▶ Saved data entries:
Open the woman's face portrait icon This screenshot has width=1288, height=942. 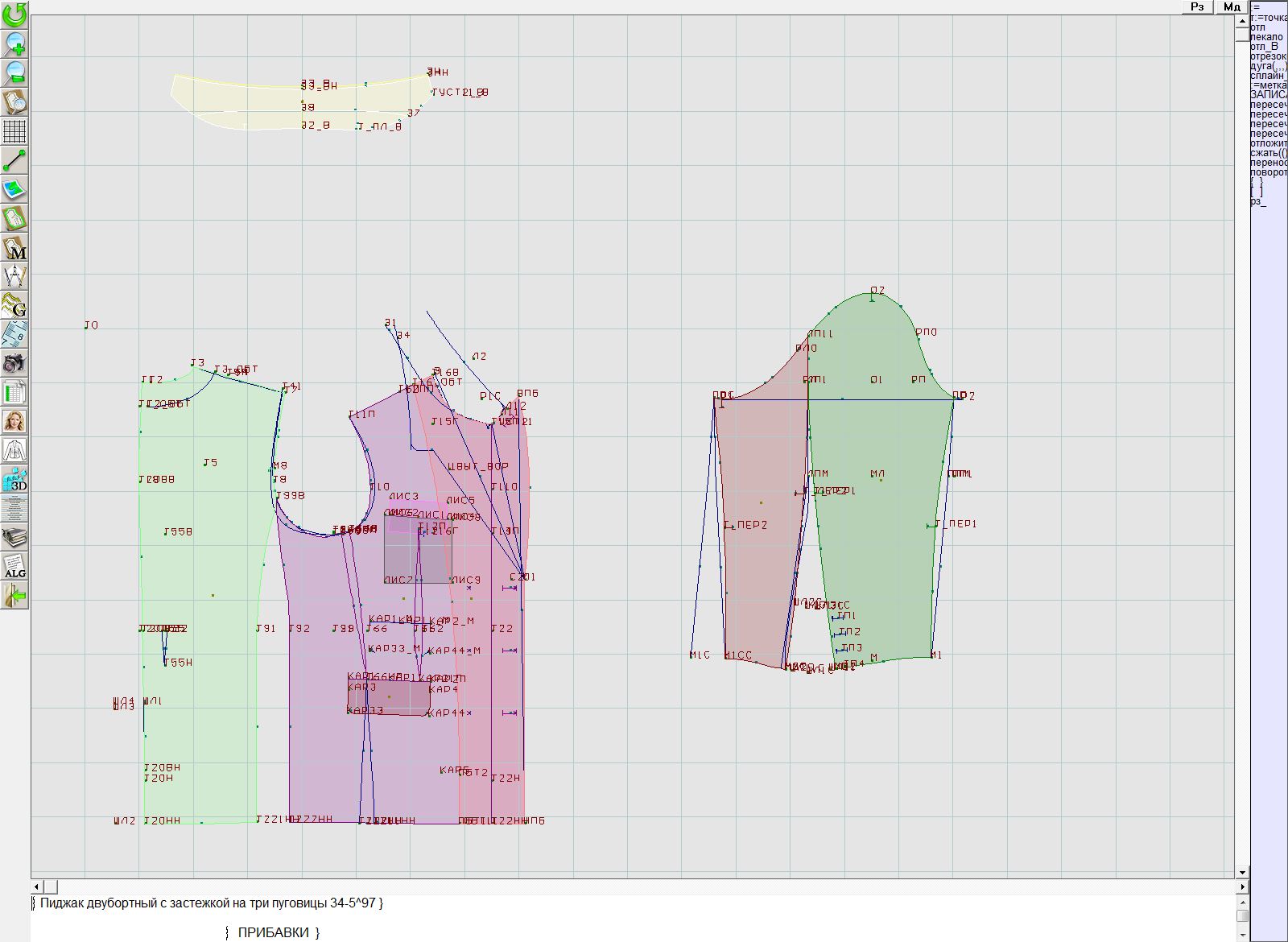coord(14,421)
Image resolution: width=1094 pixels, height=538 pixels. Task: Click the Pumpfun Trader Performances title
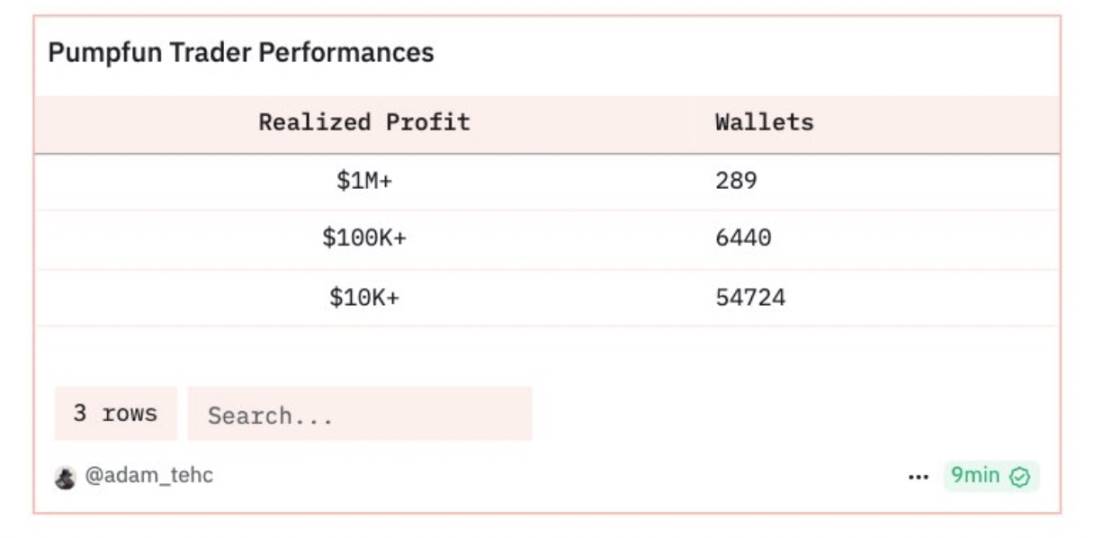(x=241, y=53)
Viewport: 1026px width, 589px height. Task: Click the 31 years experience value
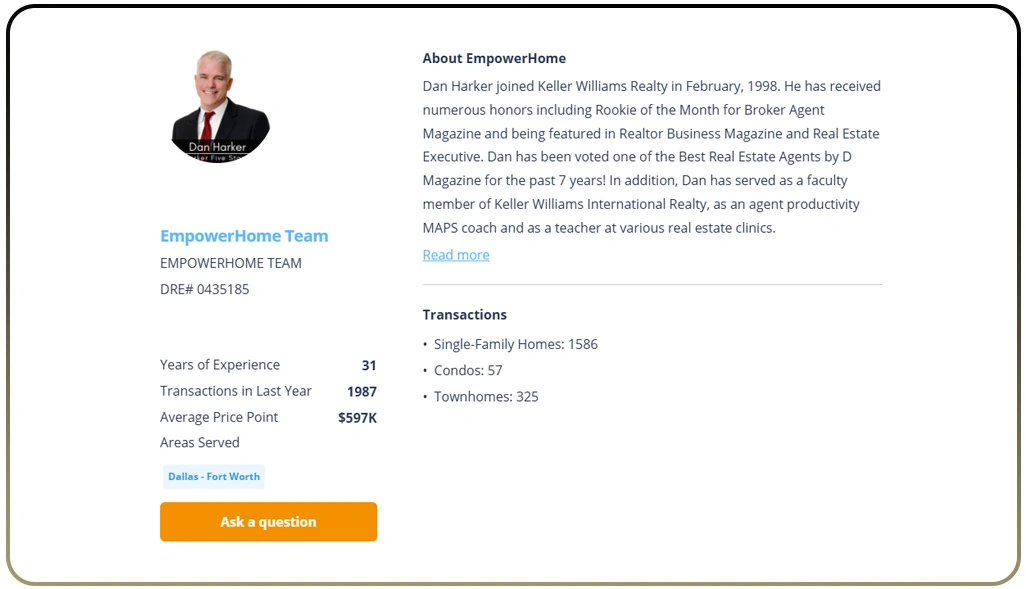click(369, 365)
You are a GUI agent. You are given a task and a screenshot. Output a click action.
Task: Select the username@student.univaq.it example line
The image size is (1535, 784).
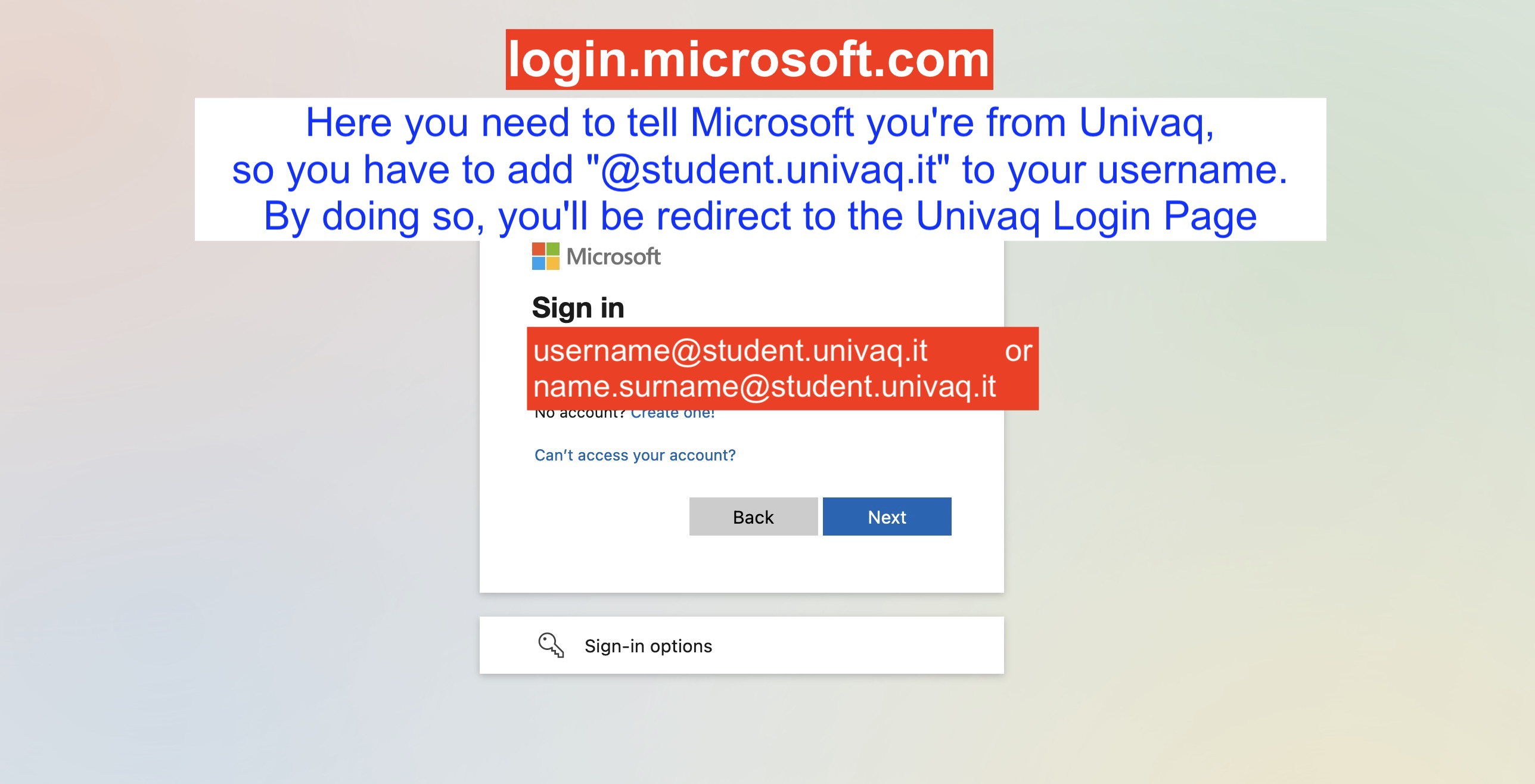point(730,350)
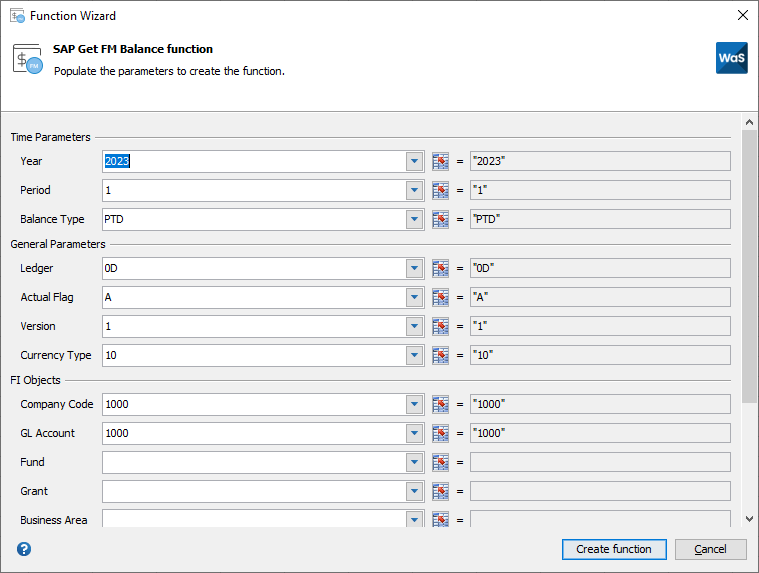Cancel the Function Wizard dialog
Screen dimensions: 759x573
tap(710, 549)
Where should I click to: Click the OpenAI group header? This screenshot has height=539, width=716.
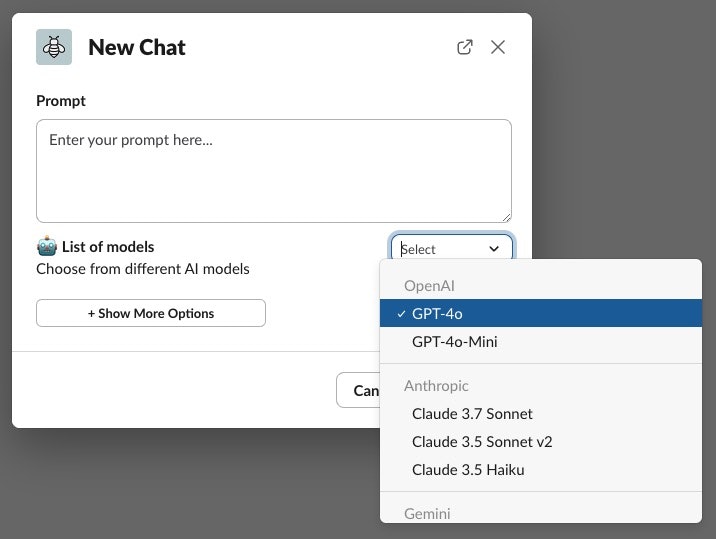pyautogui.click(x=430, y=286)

▶ What is being asked:
Nothing but the lines from the one with "Image resolution: width=1094" through the end of the entries above, both included, should be set down, exactly and without pictures.

▶ Result:
Image resolution: width=1094 pixels, height=538 pixels. Task: Click the Pumpfun Trader Performances title
(x=241, y=53)
Viewport: 1026px width, 589px height. Task: Click the 31 years experience value
click(369, 365)
You are a GUI agent. You are given a task and a screenshot. Output a click action.
Task: Select the username@student.univaq.it example line
The image size is (1535, 784).
point(730,350)
Cancel the Function Wizard dialog
Screen dimensions: 759x573
tap(710, 549)
Where should I click to: Click the OpenAI group header? This screenshot has height=539, width=716.
pyautogui.click(x=430, y=286)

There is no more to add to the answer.